* PROBLEM REQUIREMENTS *
Starting from the line containing "You are a computer-use agent. The", write out the rest of the entries exactly, through the final line, including nothing else.

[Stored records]
┌────────

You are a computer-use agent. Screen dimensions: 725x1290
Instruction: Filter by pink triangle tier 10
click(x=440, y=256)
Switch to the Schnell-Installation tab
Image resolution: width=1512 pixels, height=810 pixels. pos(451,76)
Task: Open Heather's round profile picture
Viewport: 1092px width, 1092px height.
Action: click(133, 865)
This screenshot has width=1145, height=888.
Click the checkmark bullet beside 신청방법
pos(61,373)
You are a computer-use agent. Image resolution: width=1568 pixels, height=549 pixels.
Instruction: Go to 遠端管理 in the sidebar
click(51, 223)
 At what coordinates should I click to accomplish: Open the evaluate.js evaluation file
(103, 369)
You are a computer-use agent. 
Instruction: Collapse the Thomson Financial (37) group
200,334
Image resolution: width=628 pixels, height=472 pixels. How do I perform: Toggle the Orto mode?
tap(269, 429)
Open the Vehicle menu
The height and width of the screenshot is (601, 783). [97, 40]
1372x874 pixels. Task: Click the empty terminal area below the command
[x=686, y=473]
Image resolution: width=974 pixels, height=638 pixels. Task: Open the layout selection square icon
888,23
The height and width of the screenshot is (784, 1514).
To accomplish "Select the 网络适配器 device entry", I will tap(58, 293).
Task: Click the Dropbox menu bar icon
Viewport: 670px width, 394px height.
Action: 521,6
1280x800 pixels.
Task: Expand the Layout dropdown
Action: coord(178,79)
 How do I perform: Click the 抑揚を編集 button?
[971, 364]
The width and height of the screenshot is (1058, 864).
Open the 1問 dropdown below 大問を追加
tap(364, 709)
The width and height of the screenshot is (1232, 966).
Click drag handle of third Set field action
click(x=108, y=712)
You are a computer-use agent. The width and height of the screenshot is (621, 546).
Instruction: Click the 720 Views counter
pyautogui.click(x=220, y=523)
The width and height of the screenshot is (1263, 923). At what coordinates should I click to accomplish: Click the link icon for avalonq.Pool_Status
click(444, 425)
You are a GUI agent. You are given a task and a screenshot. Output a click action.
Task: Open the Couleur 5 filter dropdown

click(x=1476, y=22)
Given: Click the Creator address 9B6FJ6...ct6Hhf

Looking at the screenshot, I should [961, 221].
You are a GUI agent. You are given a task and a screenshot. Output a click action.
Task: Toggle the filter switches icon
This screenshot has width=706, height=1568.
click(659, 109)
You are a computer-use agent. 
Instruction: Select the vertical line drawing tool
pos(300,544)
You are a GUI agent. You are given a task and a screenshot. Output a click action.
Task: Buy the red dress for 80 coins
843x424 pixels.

└────────

* SOLUTION FOR THIS TASK *
You are a computer-use agent. The width and height of the screenshot is (621, 546).
Instruction: Click the 720 Views counter
pyautogui.click(x=220, y=523)
The width and height of the screenshot is (1263, 923). At what coordinates should I click to accomplish: Click the link icon for avalonq.Pool_Status
click(444, 425)
You are a GUI agent. You are given a task and a screenshot. Output a click action.
Task: Open the Couleur 5 filter dropdown

click(x=1476, y=22)
Given: Click the Creator address 9B6FJ6...ct6Hhf

Looking at the screenshot, I should [961, 221].
You are a GUI agent. You are given a task and a screenshot. Output a click action.
Task: Toggle the filter switches icon
This screenshot has width=706, height=1568.
click(659, 109)
You are a computer-use agent. 
Instruction: Select the vertical line drawing tool
pos(300,544)
You are a GUI agent. You are given a task and a screenshot. Output a click action.
Task: Buy the red dress for 80 coins
843x424 pixels.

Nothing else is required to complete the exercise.